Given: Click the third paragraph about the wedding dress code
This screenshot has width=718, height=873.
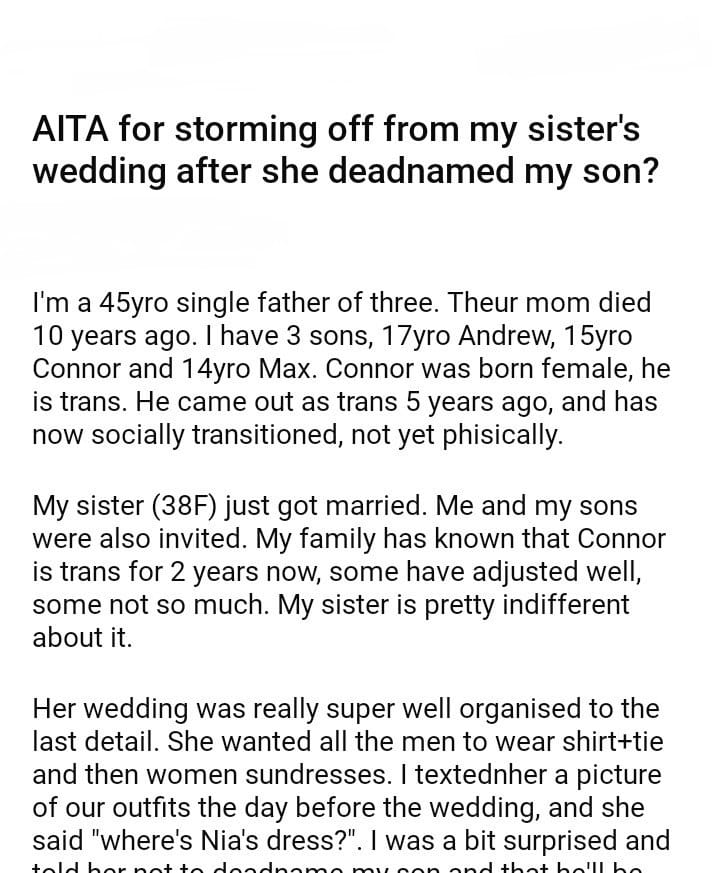Looking at the screenshot, I should 351,790.
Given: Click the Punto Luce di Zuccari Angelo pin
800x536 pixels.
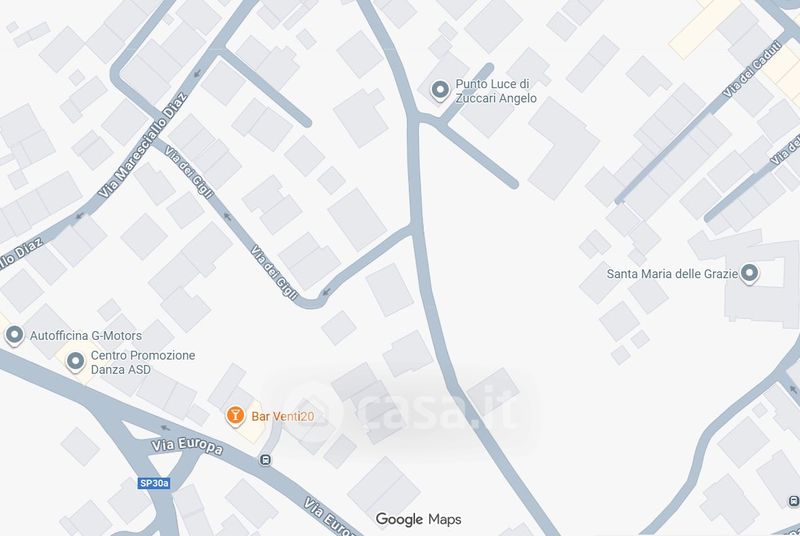Looking at the screenshot, I should pos(440,91).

What to do — Copy every record above exactly, leaving out any pictures.

The answer —
Given: Click the third paragraph about the wedding dress code
This screenshot has width=718, height=873.
Looking at the screenshot, I should 351,790.
Given: Click the Punto Luce di Zuccari Angelo pin
800x536 pixels.
Looking at the screenshot, I should pos(440,91).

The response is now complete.